For millions of people with seasonal allergies, a simple sneeze can signal weeks of itchy eyes, runny noses, and restless nights. This study asks a surprisingly everyday question with serious science: could drinking matcha, the vivid green powdered tea, calm allergy-related sneezing? Using a carefully controlled mouse model of hay fever–like symptoms, the researchers explore whether matcha changes the immune system, the gut’s bacteria, or the nerves that trigger sneezes—and uncover a new way this traditional drink may soothe the nose.

Figure 1
Figure 1.

From pollen-like triggers to sneezing mice

To mimic human hay fever, the team sensitized mice to ovalbumin, a standard stand-in for airborne allergens, and then repeatedly exposed their noses to it. As expected, the animals developed an “immediate nasal response,” measured by bursts of sneezing right after allergen exposure, and “nasal hyperresponsiveness,” an exaggerated sneeze response to histamine, a common irritant. Mice that regularly received hot water–extracted matcha by mouth, alongside the solid tea residue, sneezed far less in both situations. Importantly, the matcha-treated mice maintained normal weight and overall health, showing that the tea did not simply weaken them or make them generally less reactive.

Immune defenses stay the same

Allergic sneezing is often blamed on antibodies called IgE and on inflammatory cells that surge into the nasal tissues. Yet matcha’s benefits seemed to bypass these classic pathways. Blood levels of total IgE and allergen-specific IgE rose in immunized mice as expected, but matcha did not lower them. Similarly, the tea did not reduce the numbers of eosinophils and other inflammatory cells that had moved into the nasal cavity. In a separate test of skin-based allergic swelling—a passive cutaneous anaphylaxis model that directly probes IgE–mast cell activity—matcha again had no effect. Even CD4 T cells, key immune players in this allergy model, were not broadly suppressed; if anything, matcha slightly enhanced their growth in culture and nudged a few genes linked to iron handling and cell proliferation, rather than genes tied to inflammation.

Figure 2
Figure 2.

Gut microbes shift with allergy, but not with matcha

Because tea and other plant foods can reshape the community of bacteria in the intestines, the researchers examined whether matcha might work through the gut. Using DNA sequencing of fecal samples, they confirmed that allergen exposure altered the mix of bacterial strains: some groups such as certain Lactobacillus and Candidatus Arthromitus declined, while others like Muribaculaceae and Ruminococcus rose. These shifts echoed patterns seen in other allergy studies and may influence how strongly symptoms develop. However, within the limits of a small sample size, adding matcha did not meaningfully change overall diversity or the abundance of specific bacterial groups. That suggests that, at least in this experiment, the tea’s sneeze-soothing effect does not primarily flow from reshaping the microbiome.
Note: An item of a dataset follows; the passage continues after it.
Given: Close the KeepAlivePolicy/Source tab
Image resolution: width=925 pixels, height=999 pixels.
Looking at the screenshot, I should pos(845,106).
Nerves, not antibodies, take center stage

The most intriguing clues came from looking directly at the nerves that control sneezing. When histamine or the nerve-signaling molecule substance P was placed in the noses of unprimed mice, it triggered robust sneezing. Matcha-treated animals tended to sneeze less, hinting that the tea might dampen the reflex itself. To test this more directly, the researchers measured c-Fos, a marker of recent activity in neurons, within a brainstem region called the ventral spinal trigeminal nucleus caudalis, a key relay for nasal sensory input. Histamine strongly lit up these neurons, but in mice given matcha the signal dropped back to near-normal baseline levels. In other words, despite leaving IgE, mast cells, and most immune genes untouched, matcha appeared to dial down the brain’s processing of the itch-and-tickle signals that ordinarily provoke a sneeze.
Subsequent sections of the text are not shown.